Categories: Business

Capgemini: Collateral victim of Accenture’s earnings warning, Capgemini stumbles in stock market

(BFM Bourse) – The digital services company posted the biggest drop in the CAC 40 this Thursday, penalized by its American peer Accenture which lowered its sales forecast for 2024.

For several quarters, many groups in the digital services sector have been experiencing a decline in demand from their customers, which is restraining their IT spending.

This is the case of American giant Accenture which cut its turnover forecast for the 2023-2024 financial year, which ends at the end of August, citing an “uncertain macroeconomic environment”. The IT services provider now expects revenue growth of between 1% and 3% at constant exchange rates, compared to earlier estimates of 2% to 5%.

The American consulting giant also announced that it expects adjusted earnings per share of between $11.97 and $12.2, compared to a previous range of $11.97 to $12.32.

The improvement comes as the company posted lower-than-market-expected sales at the end of the second quarter ended February. Accenture reported revenue of $15.80 billion, where the LSEG Refinitiv consensus expected sales of $15.84 billion.

For the third quarter, revenue estimates disappointed markets. Accenture expected revenue of between $16.25 billion and $16.85 billion, falling short of analysts’ expectations of $17.01 billion.

On Wall Street, this earnings warning did not please the market, which did not fail to approve of the error. Accenture shares tumbled 8.5%, dragging its French counterpart Capgemini in its wake.

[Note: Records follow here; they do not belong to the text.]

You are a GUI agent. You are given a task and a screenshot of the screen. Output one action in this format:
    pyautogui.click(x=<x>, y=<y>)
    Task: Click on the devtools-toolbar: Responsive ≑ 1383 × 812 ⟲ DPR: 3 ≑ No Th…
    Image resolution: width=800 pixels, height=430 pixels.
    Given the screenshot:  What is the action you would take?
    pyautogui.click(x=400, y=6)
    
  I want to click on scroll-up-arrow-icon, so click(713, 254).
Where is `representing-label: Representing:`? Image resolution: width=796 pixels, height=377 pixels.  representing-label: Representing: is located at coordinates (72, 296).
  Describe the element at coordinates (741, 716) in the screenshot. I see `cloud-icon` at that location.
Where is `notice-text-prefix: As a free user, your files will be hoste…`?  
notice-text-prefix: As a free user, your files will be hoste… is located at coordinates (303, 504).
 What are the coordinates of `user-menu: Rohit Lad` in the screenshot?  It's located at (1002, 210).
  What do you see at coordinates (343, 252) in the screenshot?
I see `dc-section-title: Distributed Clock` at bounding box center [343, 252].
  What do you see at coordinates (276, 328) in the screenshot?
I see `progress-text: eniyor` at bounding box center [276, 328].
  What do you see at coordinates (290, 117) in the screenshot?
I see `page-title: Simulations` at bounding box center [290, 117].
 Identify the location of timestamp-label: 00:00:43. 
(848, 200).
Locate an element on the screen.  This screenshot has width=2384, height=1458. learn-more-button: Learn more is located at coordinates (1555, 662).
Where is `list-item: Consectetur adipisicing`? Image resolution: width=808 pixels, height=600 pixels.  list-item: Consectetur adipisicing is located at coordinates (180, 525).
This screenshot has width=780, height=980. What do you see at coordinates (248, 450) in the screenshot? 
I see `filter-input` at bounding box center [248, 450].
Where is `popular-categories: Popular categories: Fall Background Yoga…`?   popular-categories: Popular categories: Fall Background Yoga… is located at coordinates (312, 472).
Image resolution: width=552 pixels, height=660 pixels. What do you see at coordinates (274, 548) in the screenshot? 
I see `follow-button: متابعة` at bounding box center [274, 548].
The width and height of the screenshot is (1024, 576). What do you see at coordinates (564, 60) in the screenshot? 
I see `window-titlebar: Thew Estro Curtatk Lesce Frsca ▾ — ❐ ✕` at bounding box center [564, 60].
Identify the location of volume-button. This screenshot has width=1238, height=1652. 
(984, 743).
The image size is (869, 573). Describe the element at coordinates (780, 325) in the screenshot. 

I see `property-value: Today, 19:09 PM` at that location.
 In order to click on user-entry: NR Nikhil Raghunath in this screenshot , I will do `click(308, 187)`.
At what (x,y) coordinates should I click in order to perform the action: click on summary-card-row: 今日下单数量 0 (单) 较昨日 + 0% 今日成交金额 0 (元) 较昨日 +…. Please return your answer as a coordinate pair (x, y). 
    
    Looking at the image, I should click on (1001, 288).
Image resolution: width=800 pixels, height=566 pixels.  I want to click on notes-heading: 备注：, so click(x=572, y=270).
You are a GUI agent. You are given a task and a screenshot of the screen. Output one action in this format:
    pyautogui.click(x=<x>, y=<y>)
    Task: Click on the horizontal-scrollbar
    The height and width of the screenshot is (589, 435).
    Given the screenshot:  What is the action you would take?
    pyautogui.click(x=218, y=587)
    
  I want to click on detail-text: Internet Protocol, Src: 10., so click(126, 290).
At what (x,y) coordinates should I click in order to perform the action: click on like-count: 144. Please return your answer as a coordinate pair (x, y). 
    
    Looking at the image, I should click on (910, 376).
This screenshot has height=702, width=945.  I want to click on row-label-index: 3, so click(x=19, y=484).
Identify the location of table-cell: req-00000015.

After rising for a good part of the morning, shares of Capgemini fell sharply after the announcement of Accenture’s results warning. A red light for the CAC 40, the stock was down 3.2% around 4:40 pm.

The year 2025 is more dynamic than 2024

So the French digital services company suffers from an unfavorable cross-reading on the Paris stock exchange. But unlike Accenture, Capgemini was reassuring about its prospects when it published its annual accounts last February.

Its manager, Ayman Ezzat, then announced that the group would experience a trough in its activity in the first quarter of 2024, before a “gradual” improvement from the second quarter to reach an “exit rate” – i.e. the latest growth rate in the period – “stronger” in the fourth quarter of 2024. “. This will help prepare the activity for recovery in 2025, he added.

He was also reassuring about activity in North America, a highly sensitive area where demand for Capgemini’s services has seen a major slowdown at the end of the 2023 financial year.

“It’s starting to get a little more positive. I’m not saying the first quarter will see an improvement but we’re seeing more positive signs in the decision cycle (from customers, editor’s note) in the pipeline (orders, editor’s note). We expect an improvement in the second quarter. and then expect an acceleration in the second half,” said Ayman Ezzat. The general manager added, “We’re really hitting the trough of a recession in the United States.”